(Element and text position data)

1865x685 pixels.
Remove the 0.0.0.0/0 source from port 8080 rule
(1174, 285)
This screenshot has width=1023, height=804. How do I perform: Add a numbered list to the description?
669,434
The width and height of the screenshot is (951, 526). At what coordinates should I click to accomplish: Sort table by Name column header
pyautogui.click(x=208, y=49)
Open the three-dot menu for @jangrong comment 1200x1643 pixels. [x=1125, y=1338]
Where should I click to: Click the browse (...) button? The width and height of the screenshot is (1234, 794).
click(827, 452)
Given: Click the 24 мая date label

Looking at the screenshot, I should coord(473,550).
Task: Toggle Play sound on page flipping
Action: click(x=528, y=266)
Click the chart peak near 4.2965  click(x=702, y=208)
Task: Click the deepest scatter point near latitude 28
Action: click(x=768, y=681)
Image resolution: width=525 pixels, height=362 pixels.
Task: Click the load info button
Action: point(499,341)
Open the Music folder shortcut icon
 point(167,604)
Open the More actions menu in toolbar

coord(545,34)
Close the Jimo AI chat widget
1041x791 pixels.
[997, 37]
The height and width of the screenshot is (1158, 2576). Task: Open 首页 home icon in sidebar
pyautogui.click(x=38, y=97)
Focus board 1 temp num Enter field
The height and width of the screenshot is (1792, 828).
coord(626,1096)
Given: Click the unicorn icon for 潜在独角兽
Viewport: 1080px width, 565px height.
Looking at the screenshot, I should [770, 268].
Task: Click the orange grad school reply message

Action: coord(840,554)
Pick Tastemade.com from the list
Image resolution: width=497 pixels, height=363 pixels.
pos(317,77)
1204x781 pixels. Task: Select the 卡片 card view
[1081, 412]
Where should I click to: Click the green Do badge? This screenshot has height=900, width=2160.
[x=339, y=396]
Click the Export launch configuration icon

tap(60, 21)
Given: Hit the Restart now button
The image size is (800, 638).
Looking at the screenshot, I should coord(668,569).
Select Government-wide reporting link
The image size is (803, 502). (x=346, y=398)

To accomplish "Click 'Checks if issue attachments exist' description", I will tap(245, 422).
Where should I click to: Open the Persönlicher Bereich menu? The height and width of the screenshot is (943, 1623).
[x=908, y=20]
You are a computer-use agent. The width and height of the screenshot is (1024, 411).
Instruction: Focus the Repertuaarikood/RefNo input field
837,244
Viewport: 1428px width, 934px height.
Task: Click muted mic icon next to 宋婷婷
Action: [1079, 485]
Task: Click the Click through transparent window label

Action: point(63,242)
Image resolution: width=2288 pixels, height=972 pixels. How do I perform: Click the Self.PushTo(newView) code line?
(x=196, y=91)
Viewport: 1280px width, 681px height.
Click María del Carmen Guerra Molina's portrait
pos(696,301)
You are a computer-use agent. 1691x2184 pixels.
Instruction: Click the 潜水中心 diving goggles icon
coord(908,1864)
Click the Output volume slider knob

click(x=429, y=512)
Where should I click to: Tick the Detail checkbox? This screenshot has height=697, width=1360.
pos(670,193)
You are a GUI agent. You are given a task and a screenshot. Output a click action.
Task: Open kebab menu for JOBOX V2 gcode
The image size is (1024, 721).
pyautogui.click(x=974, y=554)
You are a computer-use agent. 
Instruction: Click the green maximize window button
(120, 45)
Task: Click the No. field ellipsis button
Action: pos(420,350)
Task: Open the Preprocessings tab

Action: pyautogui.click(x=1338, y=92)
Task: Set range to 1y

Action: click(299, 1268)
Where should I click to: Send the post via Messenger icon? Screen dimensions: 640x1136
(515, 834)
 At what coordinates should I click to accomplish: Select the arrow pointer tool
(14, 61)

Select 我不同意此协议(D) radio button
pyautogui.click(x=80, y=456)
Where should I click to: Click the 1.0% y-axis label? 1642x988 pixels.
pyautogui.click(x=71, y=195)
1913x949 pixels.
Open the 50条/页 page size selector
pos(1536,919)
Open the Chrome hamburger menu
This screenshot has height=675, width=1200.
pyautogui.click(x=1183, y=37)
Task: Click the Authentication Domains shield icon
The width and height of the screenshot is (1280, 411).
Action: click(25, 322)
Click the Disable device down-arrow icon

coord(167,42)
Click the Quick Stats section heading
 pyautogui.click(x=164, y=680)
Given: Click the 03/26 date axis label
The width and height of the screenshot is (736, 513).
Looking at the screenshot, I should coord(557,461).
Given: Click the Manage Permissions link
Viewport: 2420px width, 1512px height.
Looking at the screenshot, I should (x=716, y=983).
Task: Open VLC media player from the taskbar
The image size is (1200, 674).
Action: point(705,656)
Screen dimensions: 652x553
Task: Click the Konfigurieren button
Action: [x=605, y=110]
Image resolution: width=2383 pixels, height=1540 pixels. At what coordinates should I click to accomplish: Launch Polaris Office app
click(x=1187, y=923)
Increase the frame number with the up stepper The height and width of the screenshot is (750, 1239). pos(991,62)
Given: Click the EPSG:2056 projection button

WORK TO COMPLETE>
Reproduce all of the material above, substituting "kebab menu" for "three-dot menu" and leaving everything else unchanged.

ANSWER TO THIS TASK>
1865x685 pixels.
Remove the 0.0.0.0/0 source from port 8080 rule
(1174, 285)
This screenshot has width=1023, height=804. How do I perform: Add a numbered list to the description?
669,434
The width and height of the screenshot is (951, 526). At what coordinates should I click to accomplish: Sort table by Name column header
pyautogui.click(x=208, y=49)
Open the kebab menu for @jangrong comment 1200x1643 pixels. [x=1125, y=1338]
Where should I click to: Click the browse (...) button? The width and height of the screenshot is (1234, 794).
click(827, 452)
Given: Click the 24 мая date label

Looking at the screenshot, I should coord(473,550).
Task: Toggle Play sound on page flipping
Action: click(x=528, y=266)
Click the chart peak near 4.2965  click(x=702, y=208)
Task: Click the deepest scatter point near latitude 28
Action: click(x=768, y=681)
Image resolution: width=525 pixels, height=362 pixels.
Task: Click the load info button
Action: point(499,341)
Open the Music folder shortcut icon
 point(167,604)
Open the More actions menu in toolbar

coord(545,34)
Close the Jimo AI chat widget
1041x791 pixels.
[997, 37]
The height and width of the screenshot is (1158, 2576). Task: Open 首页 home icon in sidebar
pyautogui.click(x=38, y=97)
Focus board 1 temp num Enter field
The height and width of the screenshot is (1792, 828).
coord(626,1096)
Given: Click the unicorn icon for 潜在独角兽
Viewport: 1080px width, 565px height.
Looking at the screenshot, I should [770, 268].
Task: Click the orange grad school reply message

Action: coord(840,554)
Pick Tastemade.com from the list
Image resolution: width=497 pixels, height=363 pixels.
pos(317,77)
1204x781 pixels. Task: Select the 卡片 card view
[1081, 412]
Where should I click to: Click the green Do badge? This screenshot has height=900, width=2160.
[x=339, y=396]
Click the Export launch configuration icon

tap(60, 21)
Given: Hit the Restart now button
The image size is (800, 638).
Looking at the screenshot, I should coord(668,569).
Select Government-wide reporting link
The image size is (803, 502). (x=346, y=398)

To accomplish "Click 'Checks if issue attachments exist' description", I will tap(245, 422).
Where should I click to: Open the Persönlicher Bereich menu? The height and width of the screenshot is (943, 1623).
[x=908, y=20]
You are a computer-use agent. The width and height of the screenshot is (1024, 411).
Instruction: Focus the Repertuaarikood/RefNo input field
837,244
Viewport: 1428px width, 934px height.
Task: Click muted mic icon next to 宋婷婷
Action: [1079, 485]
Task: Click the Click through transparent window label

Action: point(63,242)
Image resolution: width=2288 pixels, height=972 pixels. How do I perform: Click the Self.PushTo(newView) code line?
(x=196, y=91)
Viewport: 1280px width, 681px height.
Click María del Carmen Guerra Molina's portrait
pos(696,301)
You are a computer-use agent. 1691x2184 pixels.
Instruction: Click the 潜水中心 diving goggles icon
coord(908,1864)
Click the Output volume slider knob

click(x=429, y=512)
Where should I click to: Tick the Detail checkbox? This screenshot has height=697, width=1360.
pos(670,193)
You are a GUI agent. You are given a task and a screenshot. Output a click action.
Task: Open kebab menu for JOBOX V2 gcode
The image size is (1024, 721).
pyautogui.click(x=974, y=554)
You are a computer-use agent. 
Instruction: Click the green maximize window button
(120, 45)
Task: Click the No. field ellipsis button
Action: pos(420,350)
Task: Open the Preprocessings tab

Action: pyautogui.click(x=1338, y=92)
Task: Set range to 1y

Action: click(299, 1268)
Where should I click to: Send the post via Messenger icon? Screen dimensions: 640x1136
(515, 834)
 At what coordinates should I click to accomplish: Select the arrow pointer tool
(14, 61)

Select 我不同意此协议(D) radio button
pyautogui.click(x=80, y=456)
Where should I click to: Click the 1.0% y-axis label? 1642x988 pixels.
pyautogui.click(x=71, y=195)
1913x949 pixels.
Open the 50条/页 page size selector
pos(1536,919)
Open the Chrome hamburger menu
This screenshot has height=675, width=1200.
pyautogui.click(x=1183, y=37)
Task: Click the Authentication Domains shield icon
The width and height of the screenshot is (1280, 411).
Action: click(25, 322)
Click the Disable device down-arrow icon

coord(167,42)
Click the Quick Stats section heading
 pyautogui.click(x=164, y=680)
Given: Click the 03/26 date axis label
The width and height of the screenshot is (736, 513).
Looking at the screenshot, I should coord(557,461).
Given: Click the Manage Permissions link
Viewport: 2420px width, 1512px height.
Looking at the screenshot, I should (x=716, y=983).
Task: Open VLC media player from the taskbar
The image size is (1200, 674).
Action: point(705,656)
Screen dimensions: 652x553
Task: Click the Konfigurieren button
Action: [x=605, y=110]
Image resolution: width=2383 pixels, height=1540 pixels. At what coordinates should I click to accomplish: Launch Polaris Office app
click(x=1187, y=923)
Increase the frame number with the up stepper The height and width of the screenshot is (750, 1239). pos(991,62)
Given: Click the EPSG:2056 projection button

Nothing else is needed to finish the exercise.